[START MATERIAL PROVIDED]
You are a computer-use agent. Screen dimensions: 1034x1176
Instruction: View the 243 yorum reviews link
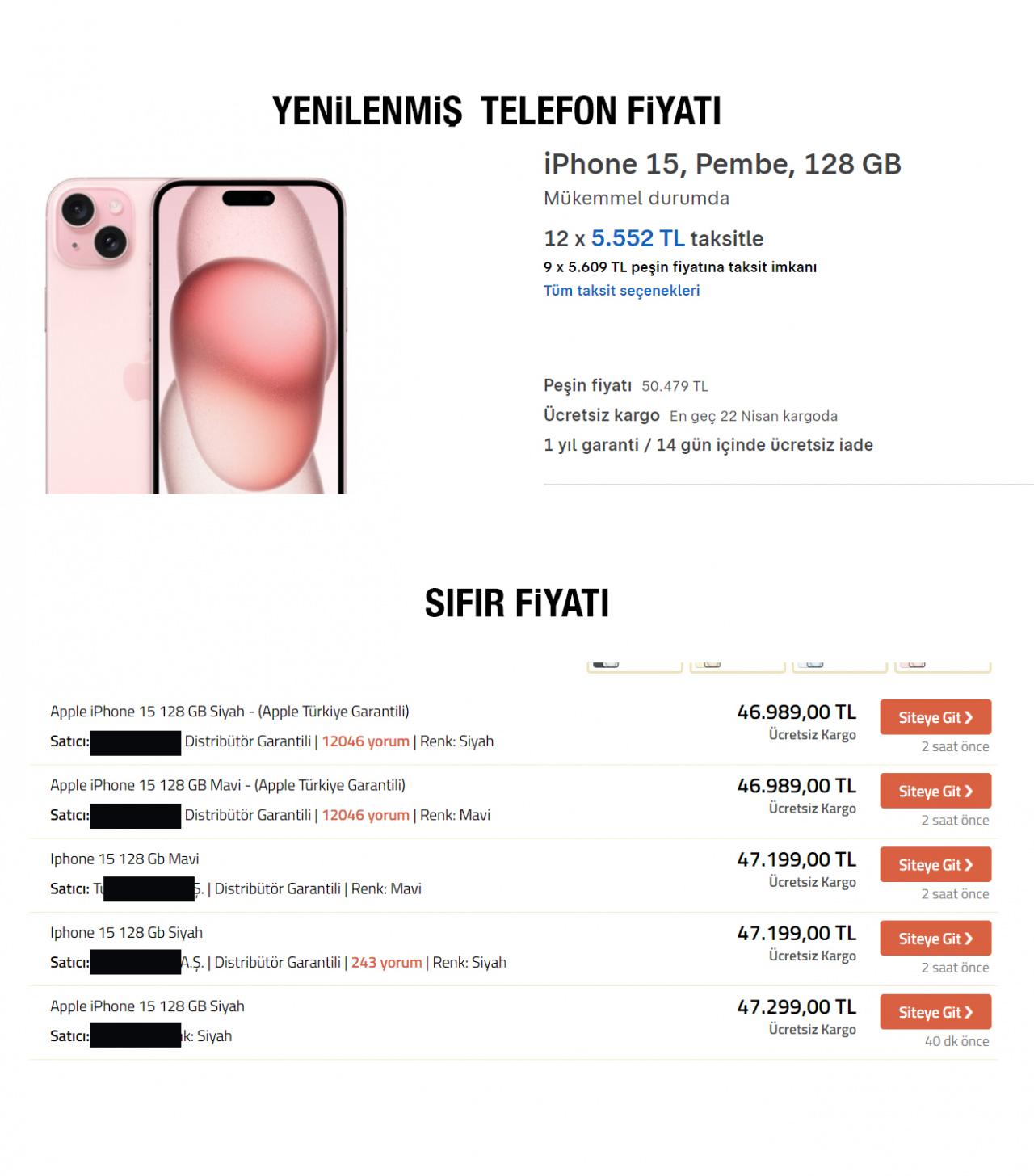pos(386,963)
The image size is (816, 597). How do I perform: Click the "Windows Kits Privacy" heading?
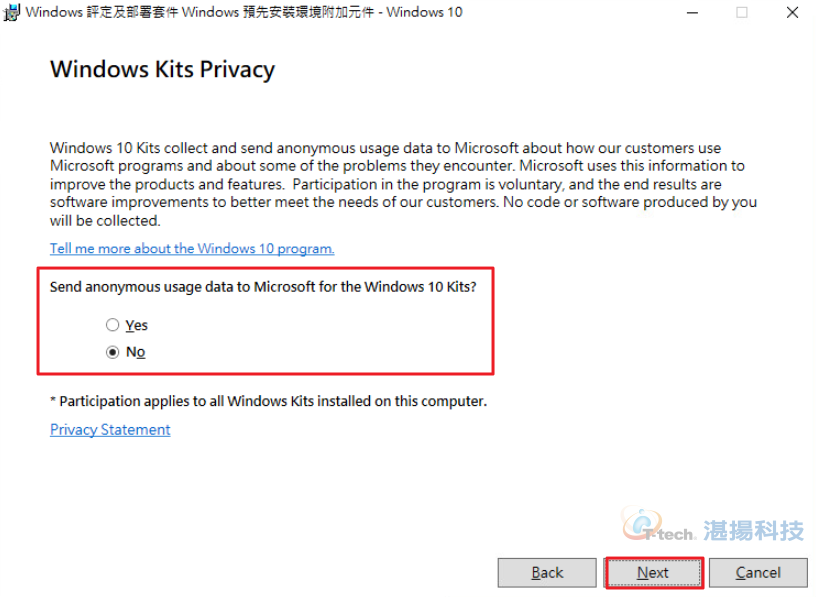coord(162,70)
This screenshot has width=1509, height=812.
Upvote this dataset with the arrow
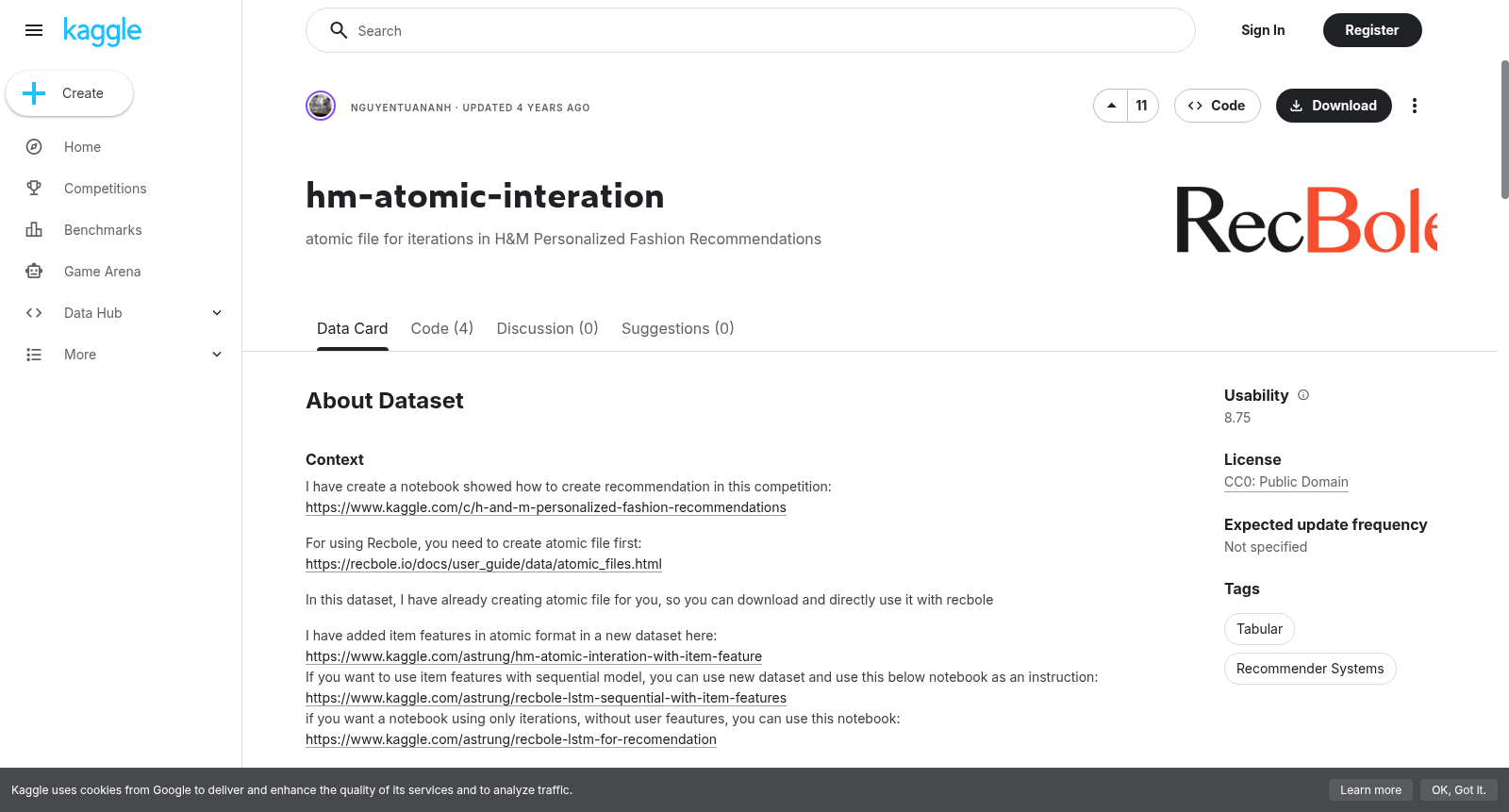click(1111, 106)
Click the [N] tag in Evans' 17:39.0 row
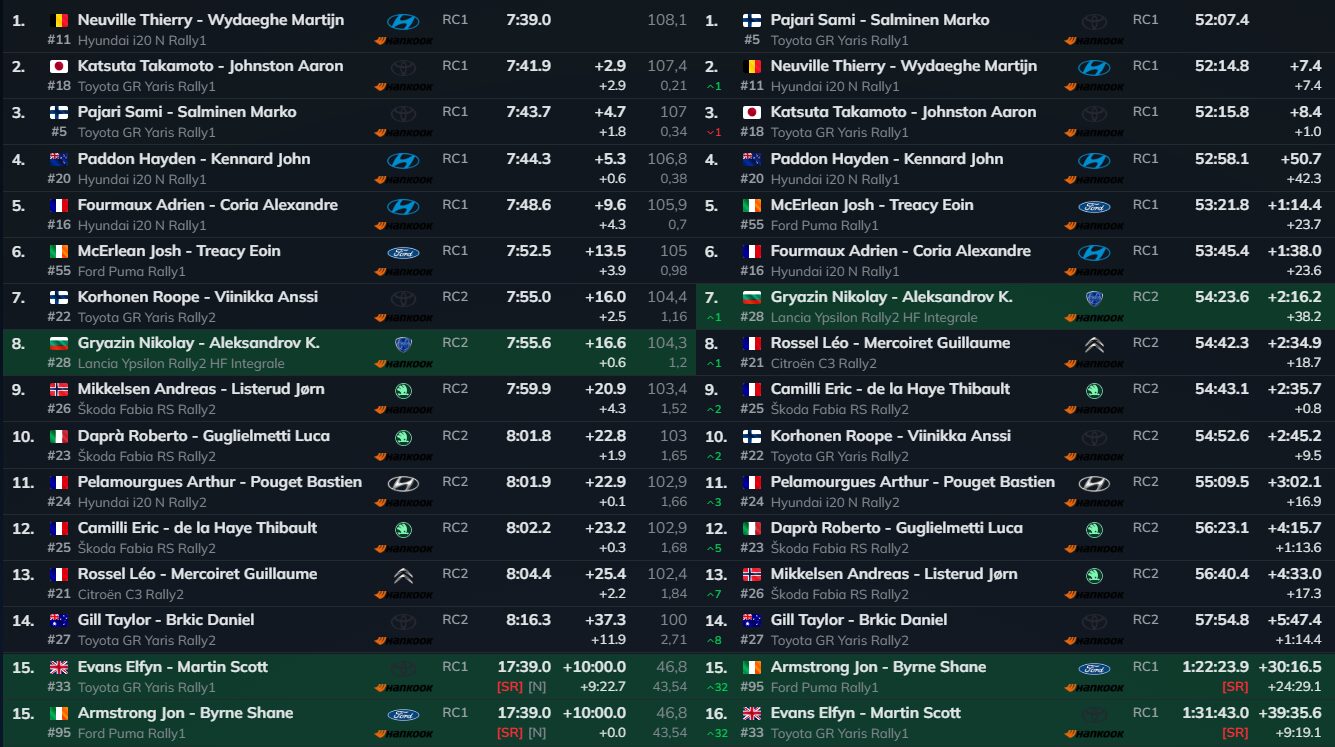This screenshot has width=1335, height=747. [x=537, y=687]
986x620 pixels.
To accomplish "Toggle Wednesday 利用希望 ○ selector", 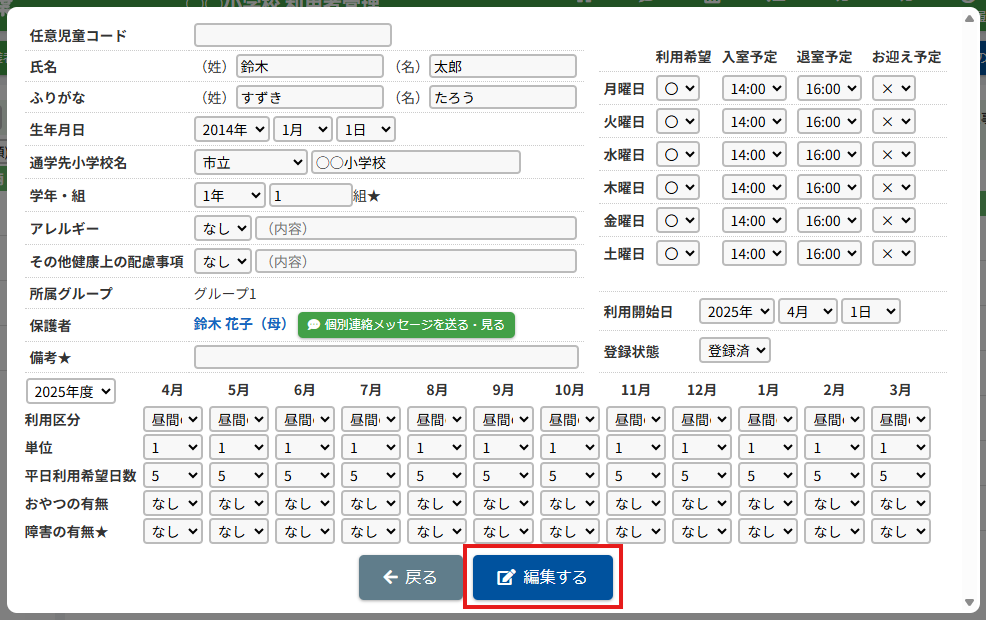I will click(677, 155).
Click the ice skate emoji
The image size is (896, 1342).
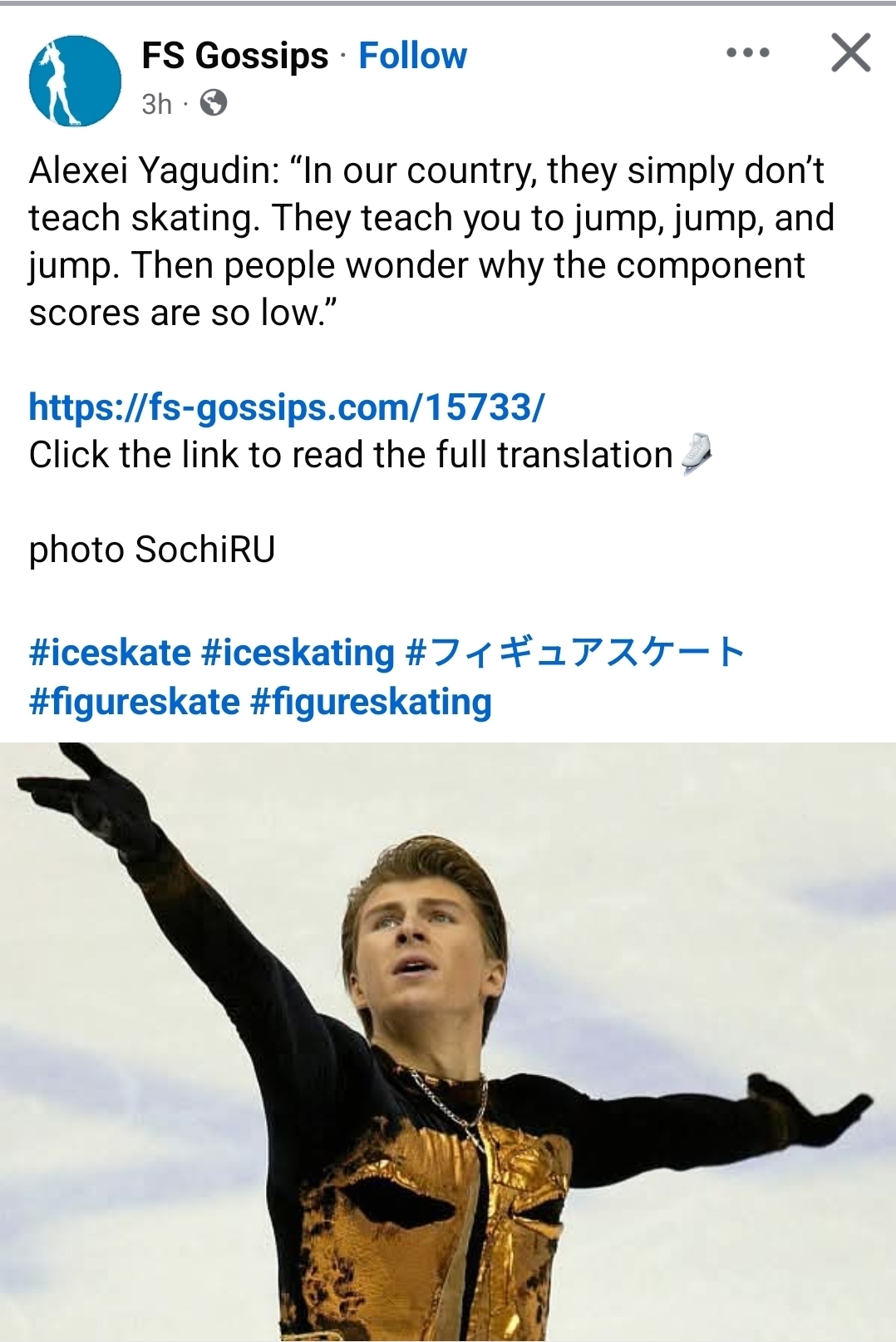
[END MATERIAL PROVIDED]
REQUIRED TASK
Copy out the rows from the line containing "Click the ice skate emoji" through the end of the rows, including that line. Leave out the pictures.

EXERCISE RESULT
Click the ice skate emoji
The image size is (896, 1342).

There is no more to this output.